Re: 2.6.21-rc1: known regressions (v2) (part 2)

From: Con Kolivas
Date: Thu Mar 01 2007 - 06:15:54 EST


On Thursday 01 March 2007 19:46, Ingo Molnar wrote:
> * Mike Galbraith <efault@xxxxxx> wrote:
> > I see no real difference between the two assertions. Nice is just a
> > mechanism to set priority, so I applied your assertion to a different
> > range of priorities than nice covers, and returned it to show that the
> > code contradicts itself. It can't be bad for a nice 1 task to run
> > with a nice 0 task, but OK for a minimum RT task to run with a maximum
> > RT task. Iff HT without corrective measures breaks nice, then it
> > breaks realtime priorities as well.
>
> i'm starting to lean towards your view that we should not artificially
> keep tasks from running, when there's a free CPU available.
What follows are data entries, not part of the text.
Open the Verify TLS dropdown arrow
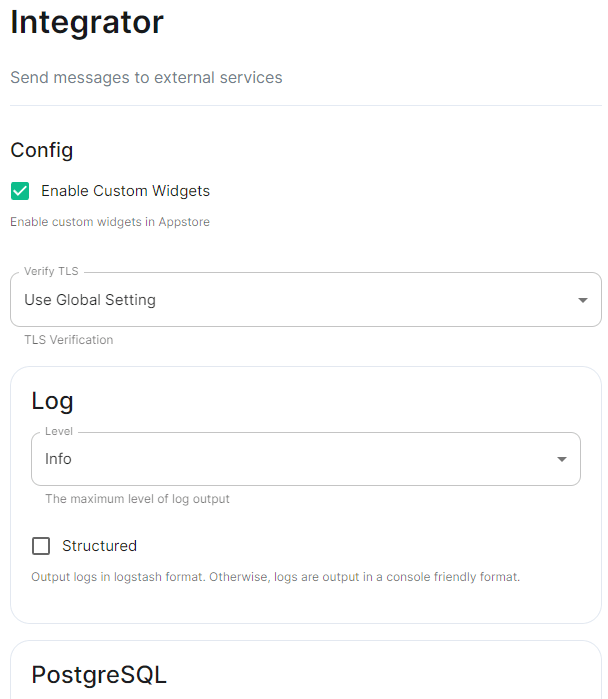The height and width of the screenshot is (699, 608). click(583, 300)
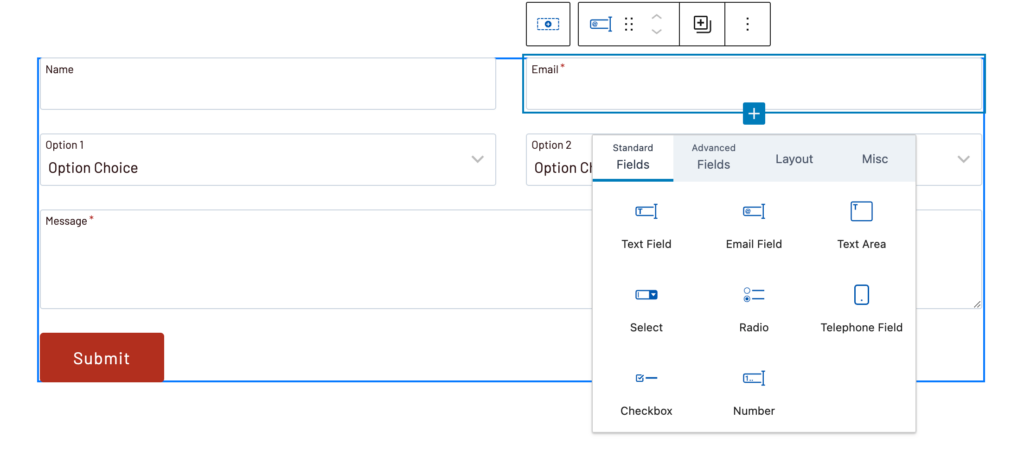Click the select parent block icon
This screenshot has width=1024, height=456.
pos(548,24)
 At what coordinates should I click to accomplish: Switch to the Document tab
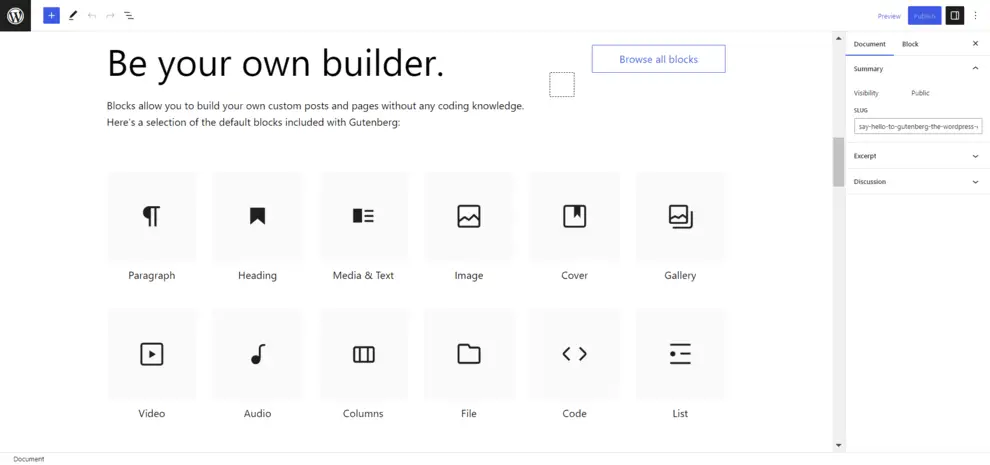click(x=869, y=44)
We should
> still keep the 'other half' of SMT scheduling: the immediate pushing of
> tasks to a related core, but this bit of 'do not run tasks on this CPU'
> dependent-sleeper logic is i think a bit fragile. Plus these days SMT
> siblings do not tend to influence each other in such a negative way as
> older P4 ones where a HT sibling would slow down the other sibling
> significantly.

Well it is meant to be tuned to the cpu type in per_cpu_gain. So it should be
easy to be set to the appropriate scaling. It was never meant to be a one
value fits all as the processors changed.
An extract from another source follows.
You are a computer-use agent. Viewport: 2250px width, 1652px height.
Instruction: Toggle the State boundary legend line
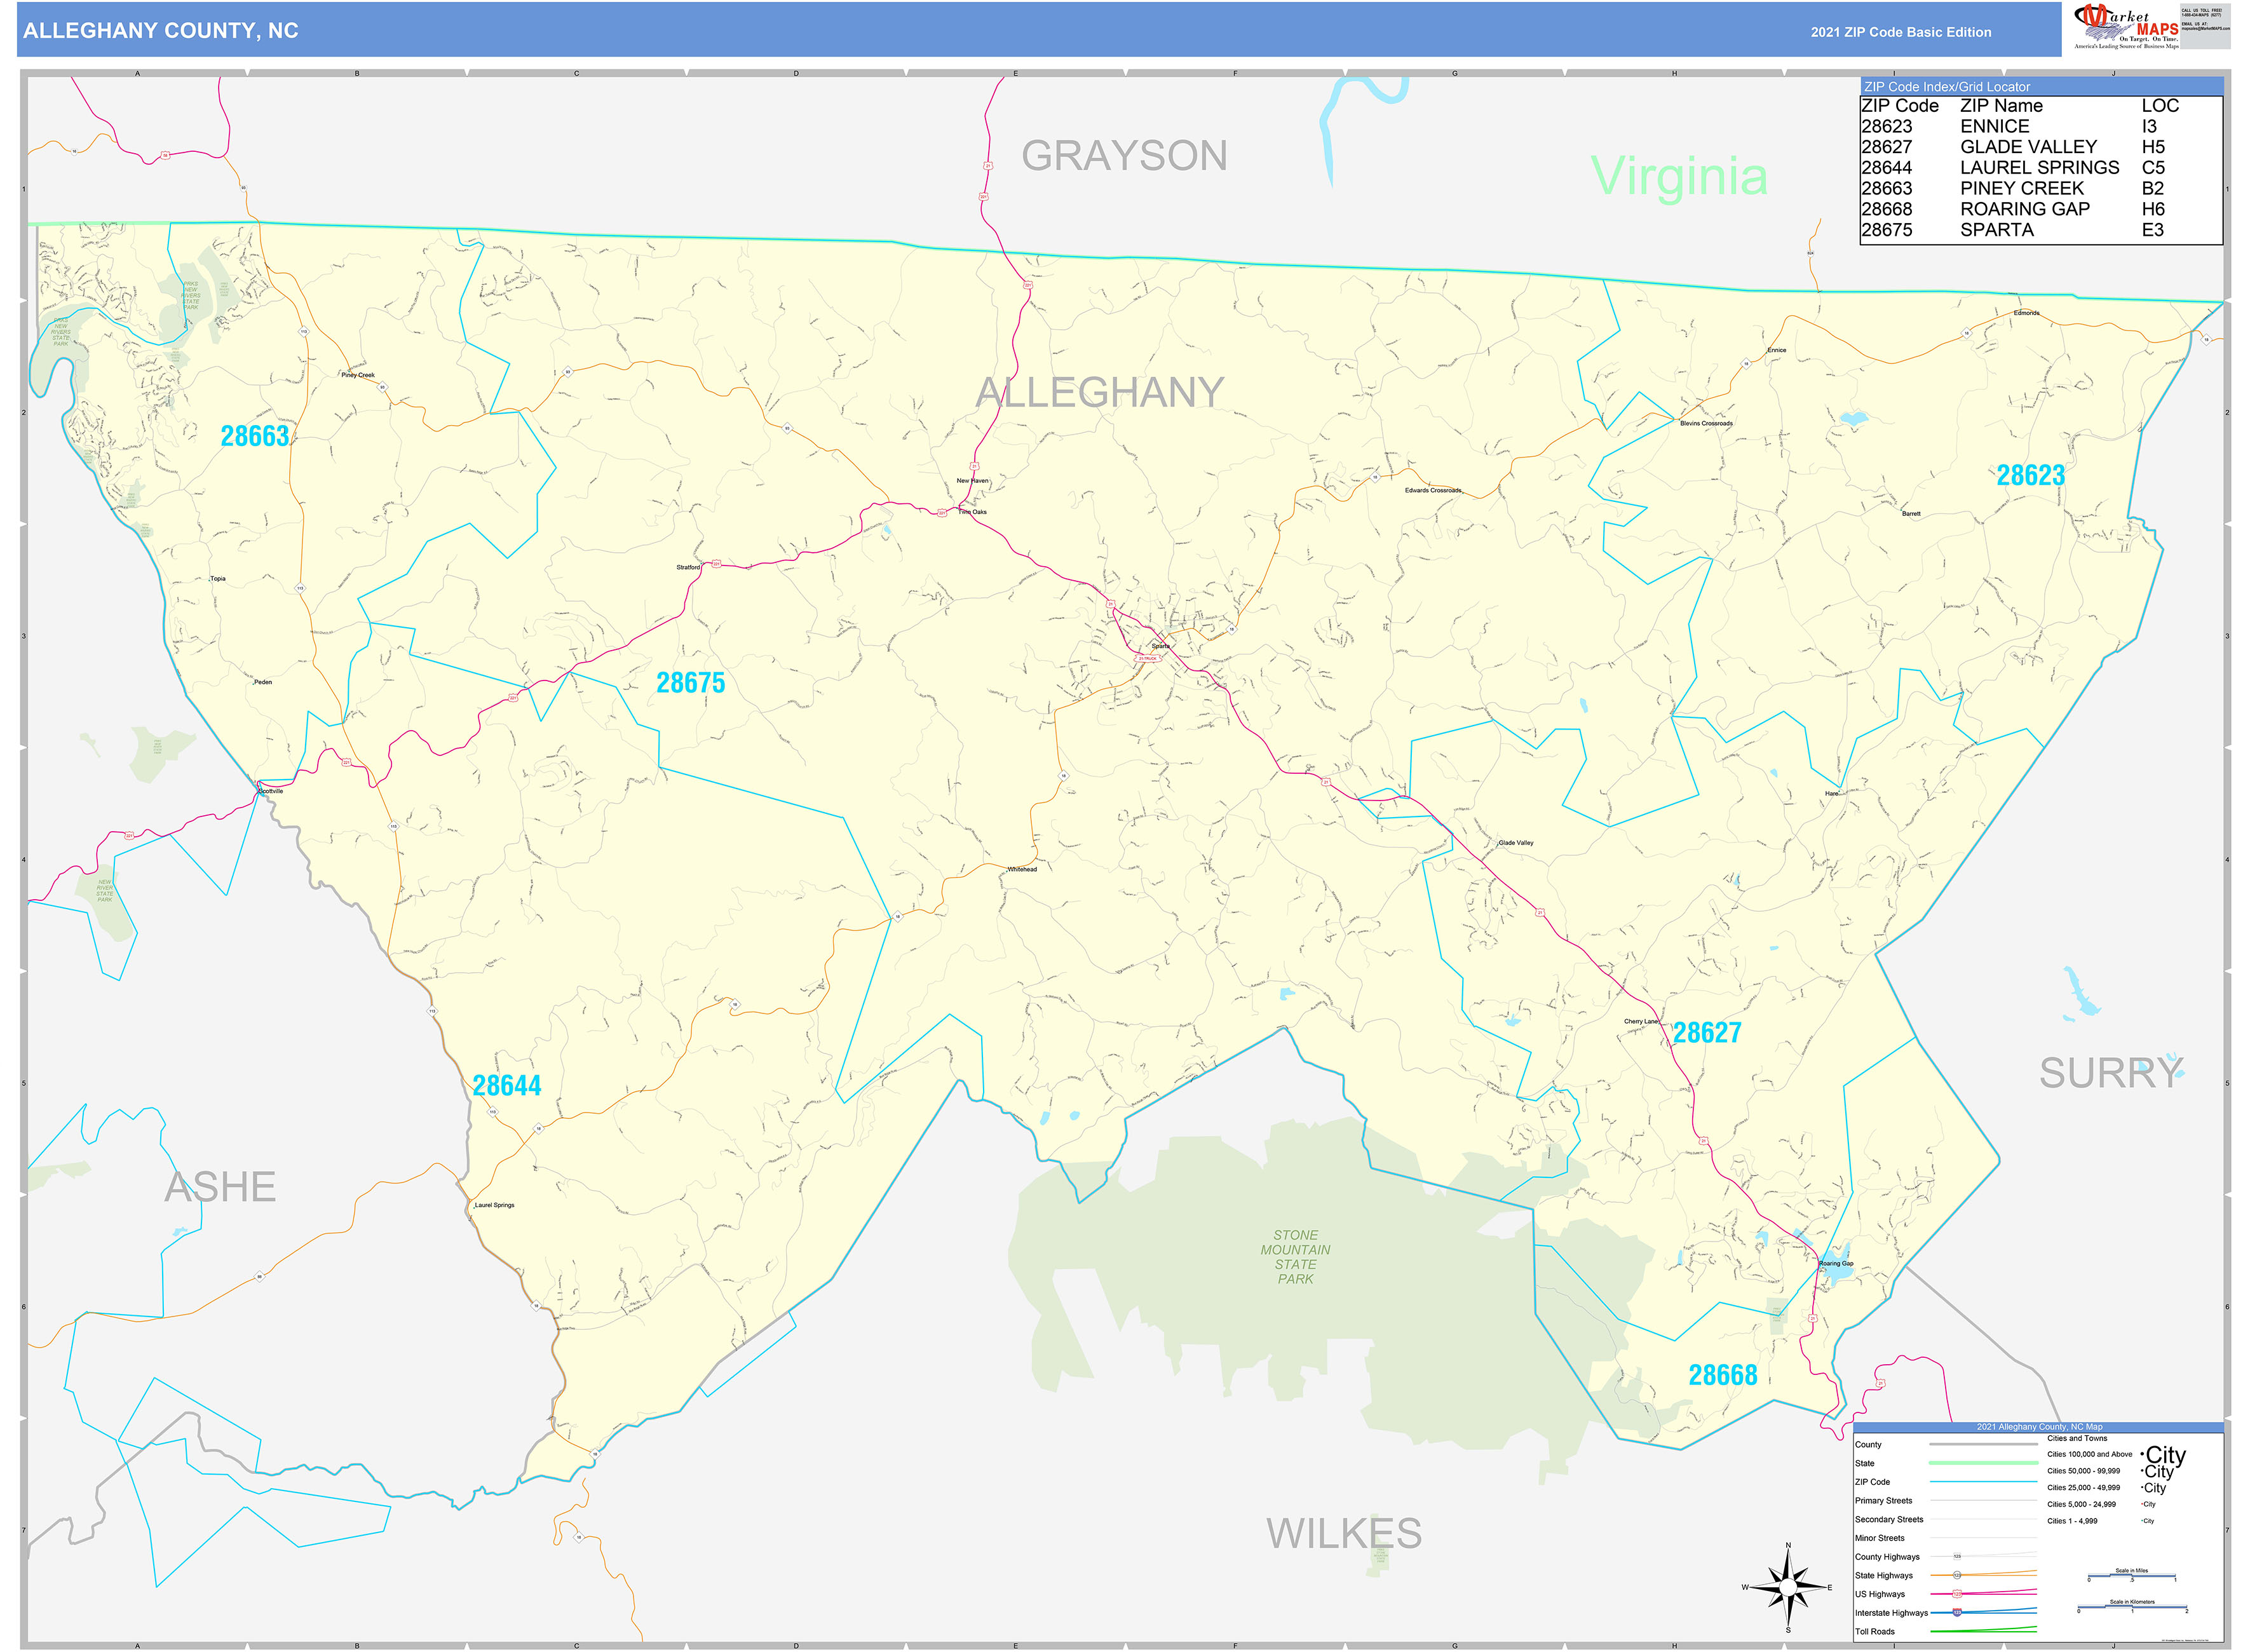[x=1984, y=1463]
> plus with an increasing number of siblings (which seems like an
> inevitable thing on the hardware side), the dependent-sleeper logic
> becomes less and less scalable. We'd have to cross-check every other
> 'related' CPU's current priority to decide what to run.

Yes even I've commented before that this current system is unworkable come
multiple shared power threads. This I do see as a real problem with it - in
the future.

> if then there should be a mechanism /in the hardware/ to set the
> priority of a CPU - and then the hardware could decide how to prioritize
> between siblings. Doing this in software is really hard.

And that's the depressing part because of course I was interested in that as
the original approach to the problem (and it was a big problem). When I spoke
to Intel and AMD (of course to date no SMT AMD chip exists) at kernel summit
they said it was too hard to implement hardware priorities well. Which is
real odd since IBM have already done it with Power...

Still I think it has been working fine in software till now, but now it has to
deal with the added confusion of dynticks, so I already know what will happen
to it.

Hrm it's been a good time for my code all round... I think I'll just swap
prefetch myself up the staircase to some pluggable scheduler that would
hyperthread me to sleep as an idle priority task.